- Theatrical release poster
- Directed by: Víctor García León
- Screenplay by: Manuel Burque; Josep Gatell;
- Starring: Toni Acosta; Ernesto Sevilla; Tito Valverde; Gracia Olayo; Ramón Barea;
- Production companies: Telecinco Cinema; Quexito Films; Aliwood; Creced y Multiplicaos AIE;
- Distributed by: Universal Pictures International Spain
- Release date: 21 April 2023;
- Country: Spain
- Language: Spanish
- Box office: €4.8 million

= One Hell of a Holiday! =

One Hell of a Holiday! (¡Vaya vacaciones!; previously known under the working title No haberlos tenido, lit. 'Not having had them') is a 2023 Spanish comedy film directed by Víctor García León from a screenplay by Manuel Burque and Josep Gatell. It features Toni Acosta, Ernesto Sevilla, Tito Valverde, Gracia Olayo, and Ramón Barea.

== Plot ==
Upon being forcefully tasked with babysitting their grandchildren Carla, Guille and Ali (thus ruining their planned holiday trip) while the latter's parents deceptively claim to be working, José and Manuela rebel, hatching a plan to psychologically torture their grandchildren, so the latter can plead to be "rescued".

== Production ==
The screenplay was penned by Manuel Burque and Josep Gatell. The film was produced by Telecinco Cinema, Quexito Films, Aliwood, and Creced y Multiplicaos AIE, with the participation of Mediaset España, Movistar Plus+, and Mediterráneo Mediaset España Group. Filming began on 8 August 2021, in locations of the provinces of Valencia and Alicante.

== Release ==
Distributed by Universal Pictures International Spain, the film was released theatrically in Spain on 21 April 2023.

== Reception ==
Juan Pando of Fotogramas rated the film 3 out of 5 stars, highlighting a Goya Award-worthy [performance by] Tito Valverde as the best thing about it.

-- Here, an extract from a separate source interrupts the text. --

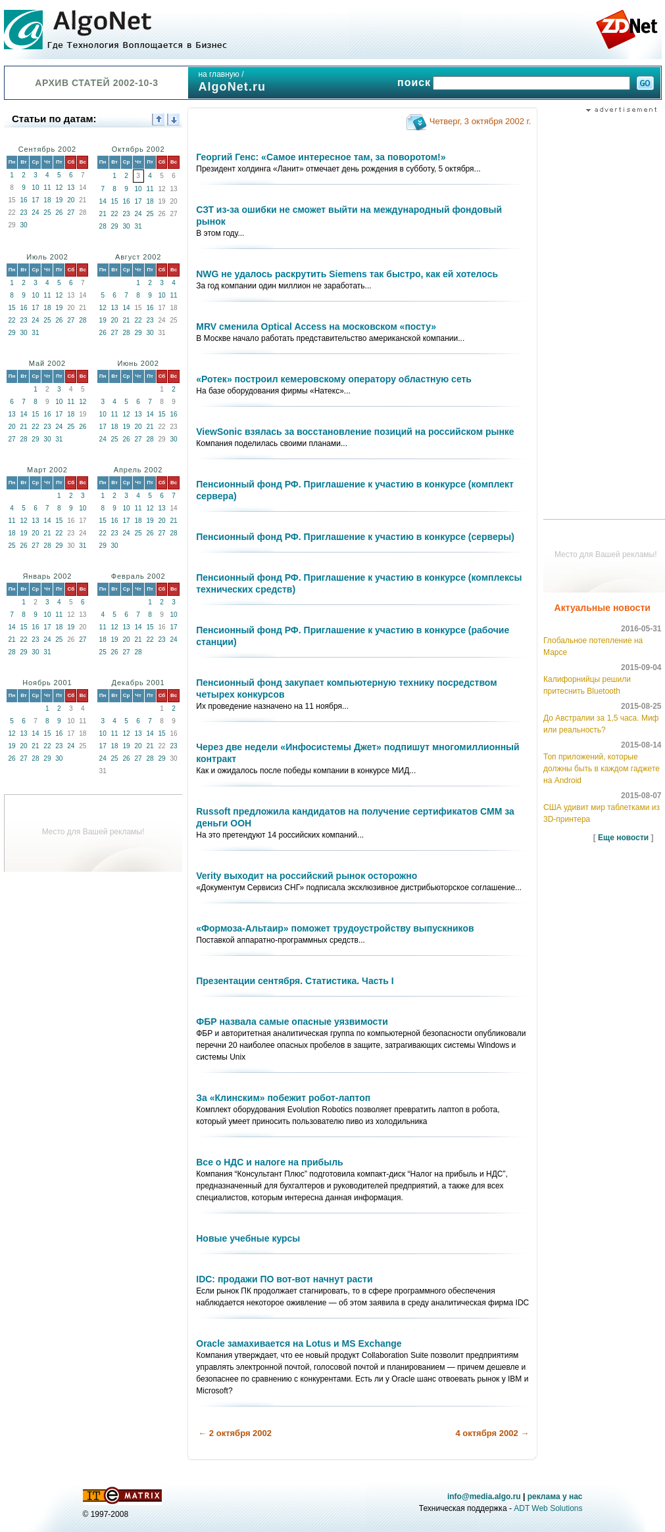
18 (47, 200)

Manuel J. Lombardo of Diario de Sevilla rated the film 2 out of 5 stars, deeming its brand of humor somewhat of an improved version of the template of Santiago Segura's mainstream comedies, and overall "a decent little adventure in which one can recognize something more than the routine of filming a commissioned script".

Javier Escribano of HobbyConsolas rated the film with 65 points ('acceptable') deeming it to be "entertaining and balanced for children and adults, although not very original".